De même, les mouches jouent également un rôle crucial dans les environnements froids et possèdent une vision trichromatique des couleurs. Les insectes Anthomyiidés, principaux pollinisateurs de la population camouflée, sont connus pour être d'importants pollinisateurs d'autres flores alpines et arctiques. Études précédentes ont montré que les mouches peuvent discerner de petites différences de couleur mais s'appuient davantage sur l'odorat que sur la vue, ce qui leur permet de localiser ces fleurs cachées. Donc, dans ce cas, ils pensent que les mouches sont guidées principalement par les odeurs.

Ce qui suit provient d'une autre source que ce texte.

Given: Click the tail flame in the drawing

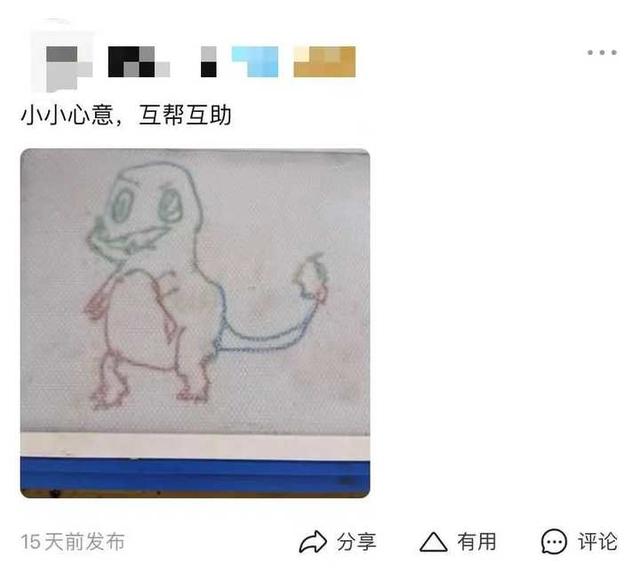Looking at the screenshot, I should click(311, 276).
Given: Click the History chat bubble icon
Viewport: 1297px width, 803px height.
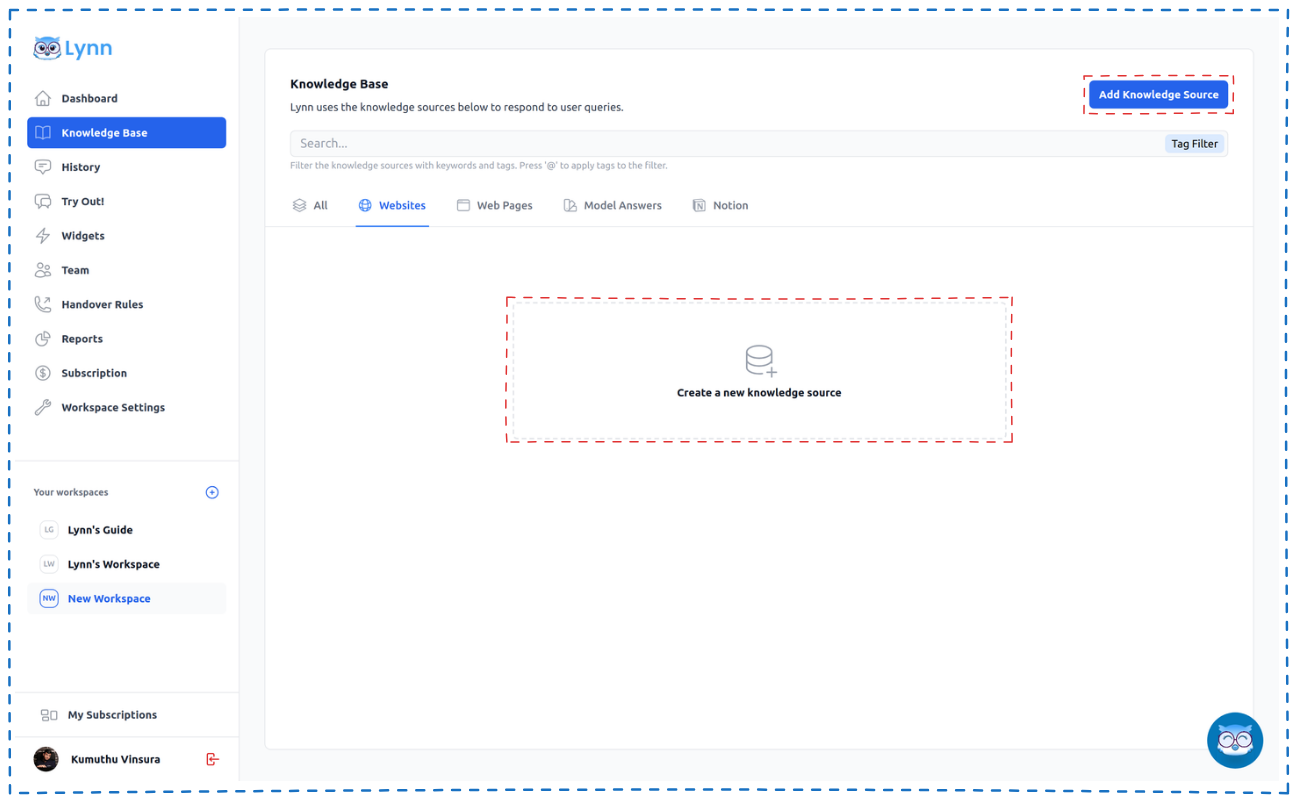Looking at the screenshot, I should point(43,167).

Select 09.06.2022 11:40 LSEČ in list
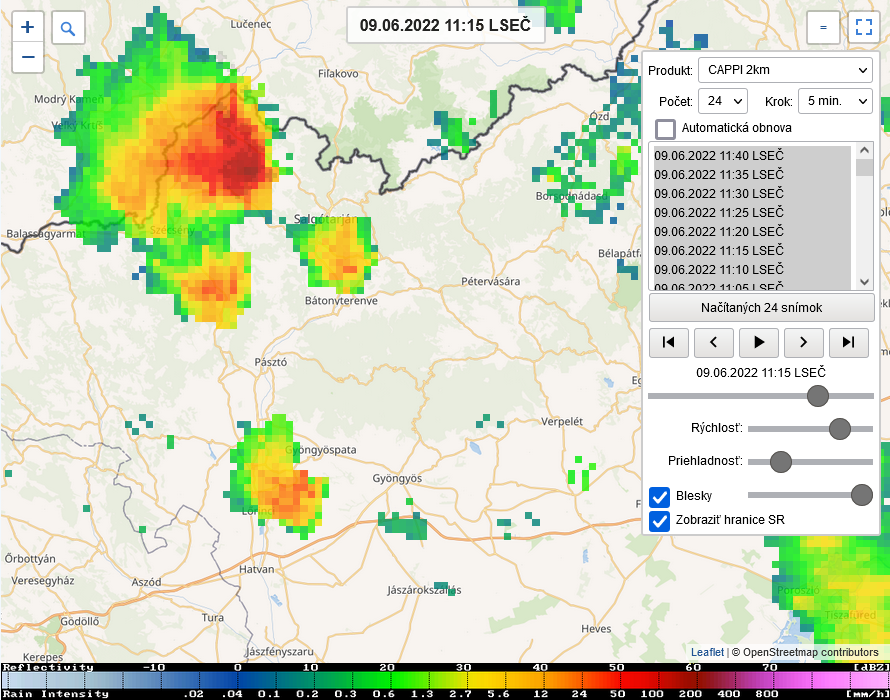(x=719, y=156)
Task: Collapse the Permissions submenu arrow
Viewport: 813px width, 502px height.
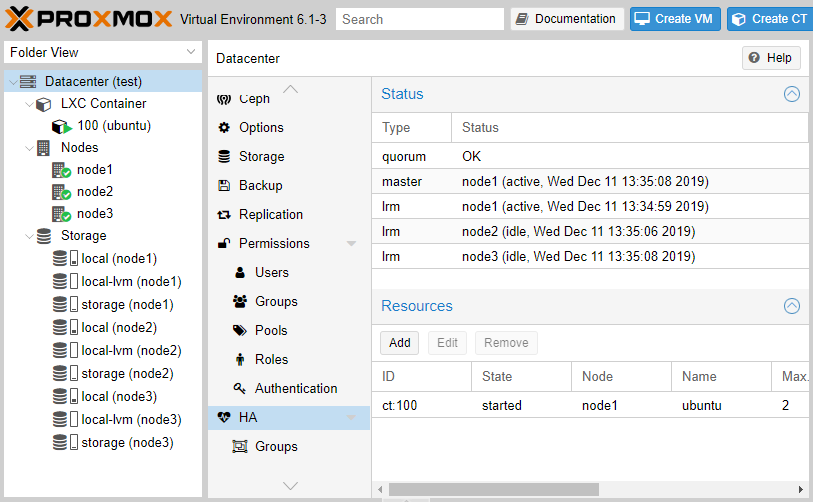Action: [x=351, y=244]
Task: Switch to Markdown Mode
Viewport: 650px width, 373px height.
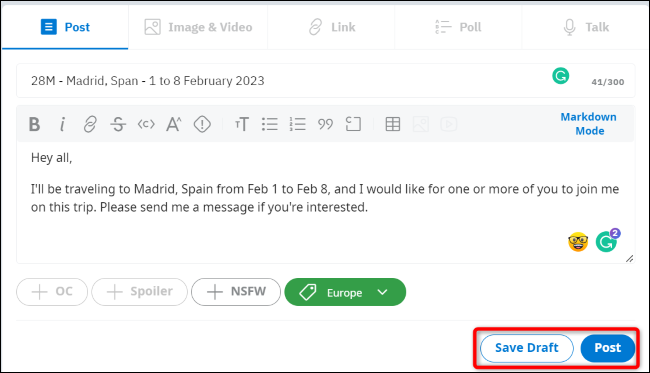Action: click(589, 124)
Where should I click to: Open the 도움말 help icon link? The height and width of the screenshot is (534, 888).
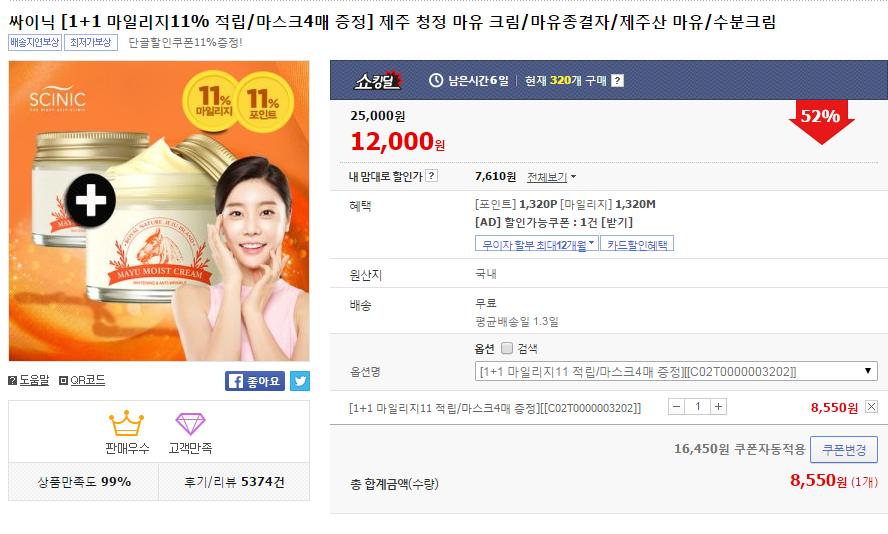29,380
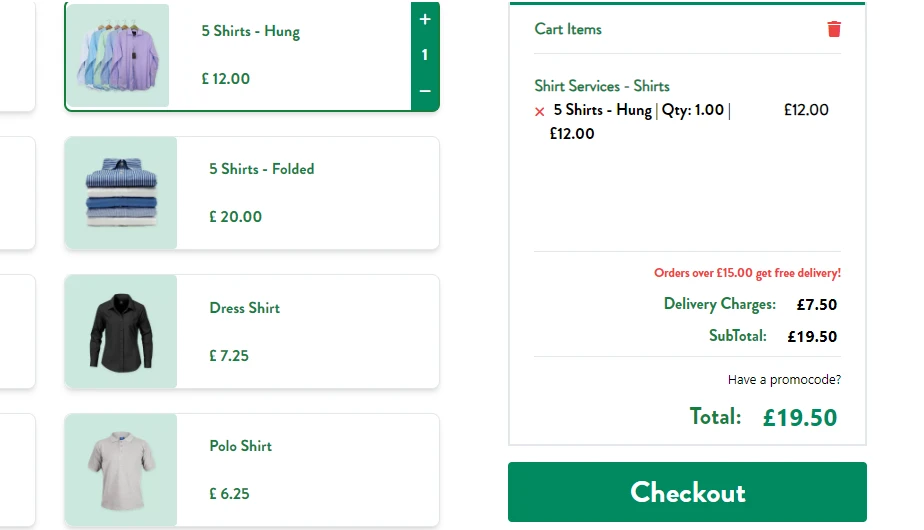Increase 5 Shirts - Hung quantity with plus
The image size is (924, 530).
pyautogui.click(x=425, y=19)
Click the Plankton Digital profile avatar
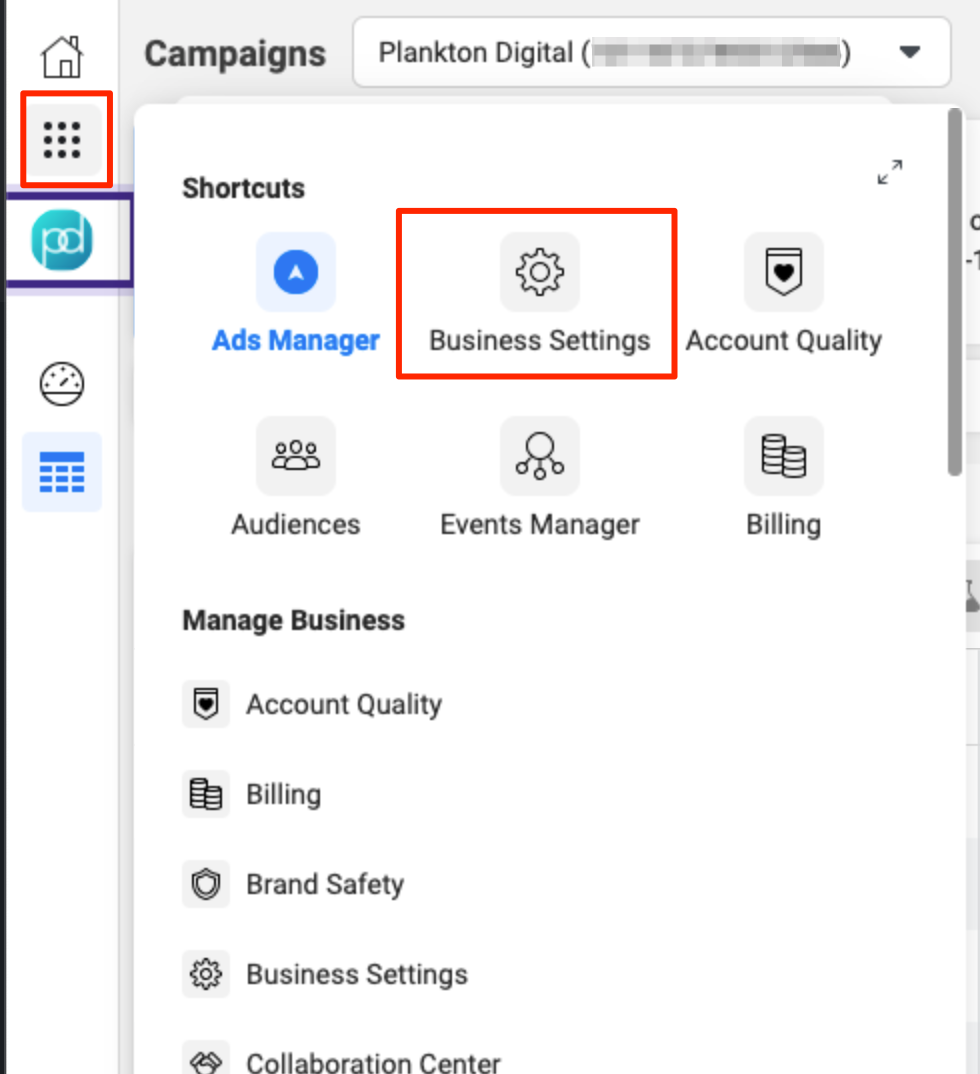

En termes de succès reproducteur, les populations à fleurs camouflées et non camouflées ont montré des taux comparables de production de fruits et de graines. Bien qu’elles soient des pollinisateurs moins efficaces que les bourdons, les mouches visitent les fleurs camouflées beaucoup plus souvent que les bourdons des autres populations. Cette fréquentation compense leur moindre efficacité, se traduisant par des taux similaires de production de fruits et de graines.
Les résultats des recherches de Huang et de ses collègues suggèrent que F. delavayi a développé différentes stratégies pour attirer les pollinisateurs en fonction de la couleur de ses fleurs et de son environnement. Les fleurs camouflées semblent s'être adaptées à des méthodes moins visibles visuellement pour attirer les pollinisateurs, s'appuyant davantage sur l'odeur et étant plus petites pour correspondre à leurs pollinisateurs principaux, les mouches. Cette adaptation pourrait être une réponse aux niveaux élevés de pression de récolte, conduisant à la survie des plantes moins visibles et donc moins susceptibles d'être cueillies par les herbivores. Comprendre ces mécanismes est crucial pour les efforts de conservation, en particulier dans les zones où la plante est confrontée à une pression de récolte importante. La protection de la plante et de ses pollinisateurs est essentielle pour maintenir l’équilibre écologique et assurer la survie de cette espèce.
LIRE L'ARTICLE:
Huang, T., Song, B., Chen, Z., Sun, H. et Niu, Y. (2024). Le changement des pollinisateurs assure le succès de la reproduction dans une plante alpine camouflée. Annals of Botany, mcae075. https://doi.org/10.1093/aob/mcae075

Victor HD Silva est un biologiste passionné par les processus qui régissent les interactions entre les plantes et les pollinisateurs. Il s'intéresse actuellement à la manière dont l'urbanisation influence ces interactions et aux moyens de rendre les espaces verts urbains plus favorables aux pollinisateurs. Pour en savoir plus, suivez-le sur X : @another_VDuarte
Version portugaise de Victor HD Silva (en cours).
Image en vedette : non camouflée Fritillaire delavayi fleurs visitées par un bourdon de Huang et al. (2014).